The furry robotic seal that NHS use with dementia patients to comfort and care was probably one of the most surreal item I have ever seen. It really made me think about how we are living in a disconnected society. How we have shifted our priorities and putting ‘ME’ in the first place. We expect more and more from our machines to make our lives easier. Are these machines really making our lives easier? Or will we forget how to care for each other? With these questions in my mind I entered to a mini version of ‘the restaurant for one’ called Eenmaal designed by Marina van Goor. The restaurant only features tables for one. It is designed to break the social standard to eat with someone in public.
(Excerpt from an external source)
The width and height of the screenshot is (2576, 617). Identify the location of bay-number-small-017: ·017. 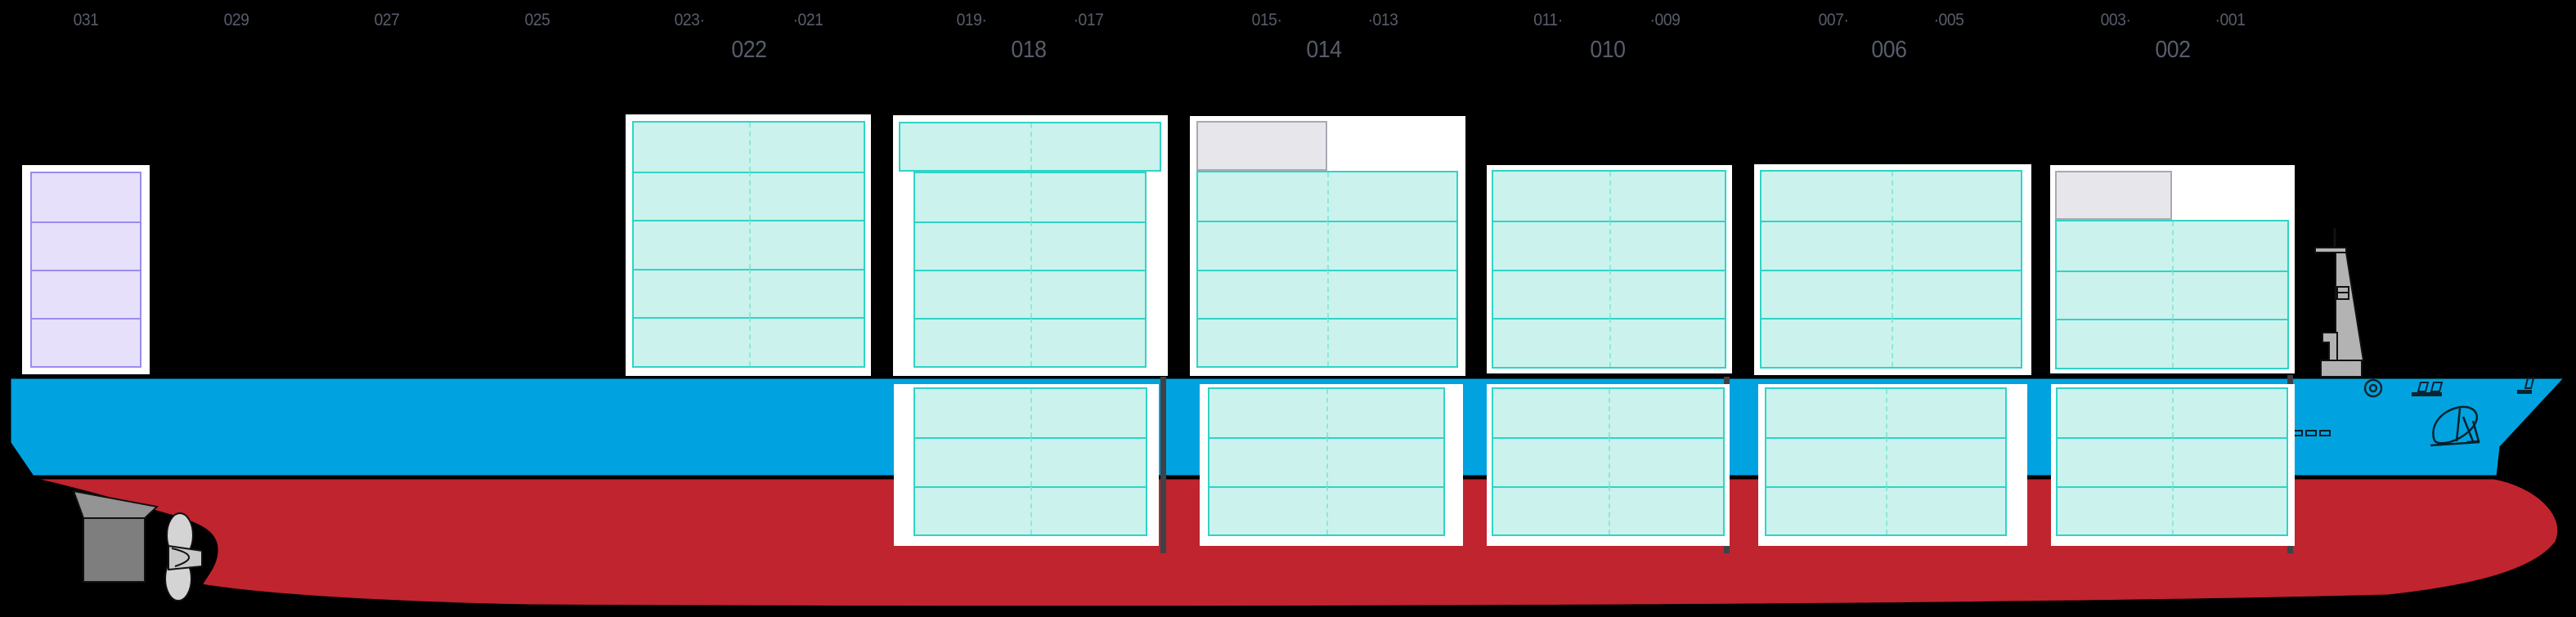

In a digital age, online platforms give individuals the opportunity to organise, join and create new communities. The exhibition questions whether the future will be defined by top-down governmental systems, or if it will be shaped by citizen-led organisations. We all want to be independent. We all want to be in control. But are we really in control? Cambridge Analytica (CA) uses data analysis to monitor and influence political elections. CA played a huge role in the US presidential race, helping Donald Trump’s victory. Uber drivers are ‘independent contractors’, but the company uses an algorithm to connect certain drivers with passengers, which removes all sense of independence. Everybody wants to be their own boss. But what if your boss is an algorithm?

Unfortunately our digital traces are also often misused by massive online corporations, like Google, Apple, Microsoft, Facebook. The size of the Sainsbury Gallery made it possible to hang an object like Facebook’s Aquila drone, which is currently in development to enhance internet connectivity in places around the world where internet connection is still not provided. High above everything, this 40-metre width drone looked very scary actually. A giant bird that is harvesting personal information. Are we going to live in the shadow of these giant corporations in the future I wonder?

So what will the future look like? Curators gave visitors the opportunity to come to our own conclusions with an interactive game at the end. As I left the building I tried to remember myself of the note which was written on the wall at the beginning. ‘The future we get is up to us, because the future starts here.’